P: Second, your assertion that "The experience of the redness of red consists in the operation of a complex set of functional components for processing information" is not self-demonstrative,
It's not supposed to be.
and I can distinguish between correlation and consists-of-ness. All one can observe in the brain in regard to the origin/nature of qualia is that there is a correlation between a specific mechanical function and a specific qualae. The seeming ability of the function to produce the qualae does not mean that the qualae consists of the function,
It strongly implies it.
and only a commitment to physicalism will force the conclusion that the qualae consists of the function.
I could as easily say: only a commitment to anti-physicalism allows the conclusion that qualia are more than epiphenomena.
 Function, per se, is already distinguishable from qualia
No, not in the sense that anyone can show that qualia are necessarily independent of mere functional properties and dispositions.
Steve Grand, of Cyberlife Research, said " any more than you know whether I really feel or simply behave as if I do."
Right; this is the standard observation that if zombies are possible, then everybody else could be zombies.
P: To insist that these devices do understand just as the technologically primitive man might think they do would be to implicitly [say] that there is no such thing as a mistake in thinking that something which you thought was a real man was just a manecquin.

H: Obviously false. It's not to say such mistakes can't happen; it's to say that the likelihood of this being such a mistake is low.

P: That is an inconsistent response on your part. See my last new reply, above.

I don't see how anything you've written above indicates any "inconsistency" in my response.
H: some of us are apparently unable to think our way past our primitive intuition that an entity can't think or feel unless it is wet or soft or warm.

P: Speak for yourself. Some of us are unable to see our way past the primitive physicalist idea that "subjective" intelligence (i.e., sentience) is, or is produced by, a mechanical function of a non-sentient substrate.
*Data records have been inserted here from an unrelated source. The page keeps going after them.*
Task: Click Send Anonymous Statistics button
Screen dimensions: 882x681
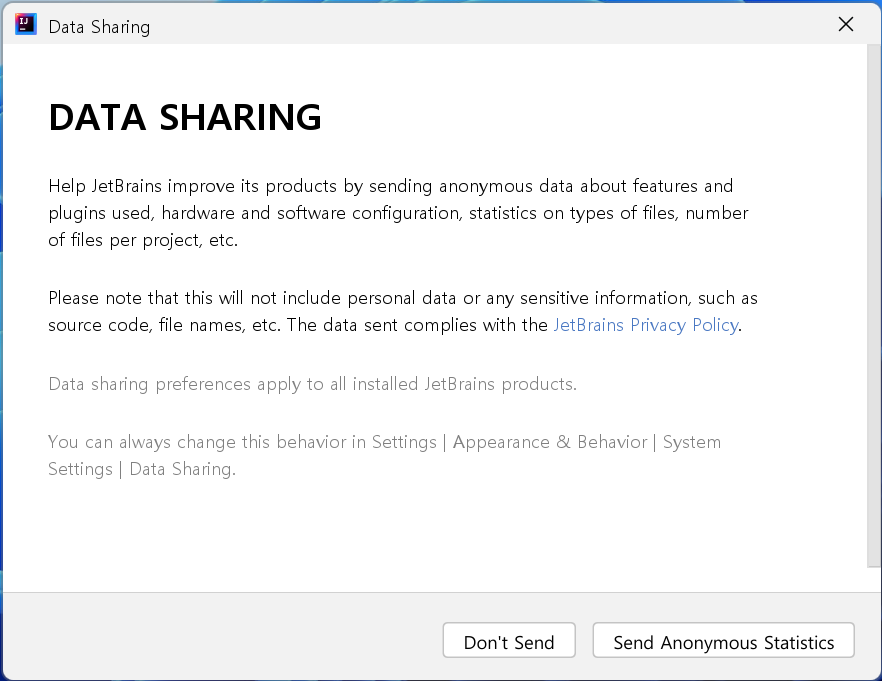Action: pyautogui.click(x=723, y=642)
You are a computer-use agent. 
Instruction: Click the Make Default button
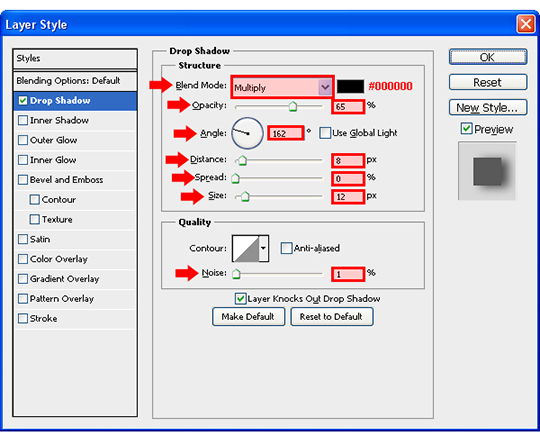tap(248, 317)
I say you fail to imagine how quantitative complexity can yield a qualitative phenomenon like intelligence. You say I'm failing to realize the existence of some kind of barrier or limit.  I can easily call your imagined barrier a naive and primitive idea (like the idea that a plane couldn't fly), but it's odd to call my appreciation of complexity "primitive".
Rhetorically, how short can an one-second duration of qualia be divided up before it is no longer there?
Don't ask me; you're the one saying qualia have independent existence.
P: What's the limit of human non-intuitiveness regarding the facts of reality? How far can reality part with human mechanical intuitions?
In principle, reality can be as non-intuitive as is logically possible.
The following story illustrates the problem of determining which of two competing paradigms is the primitive/false one. [..]  the intellectual and technological culture of the ten-thousand-plus people in the station had long ago declined to that of the proverbial Stone Age tribe
I see no problem here. The authentically primitive intuition is the one held by authentically primitive persons. Your space station inhabitants aren't authentically primitive.

This was your fifth reply to me, and you are still nowhere near substantiating your original contentions that

So as we stray ever farther from any substantive criticism of my original points about Resurrection probabilities, I'll be decreasing the frequency of my responses.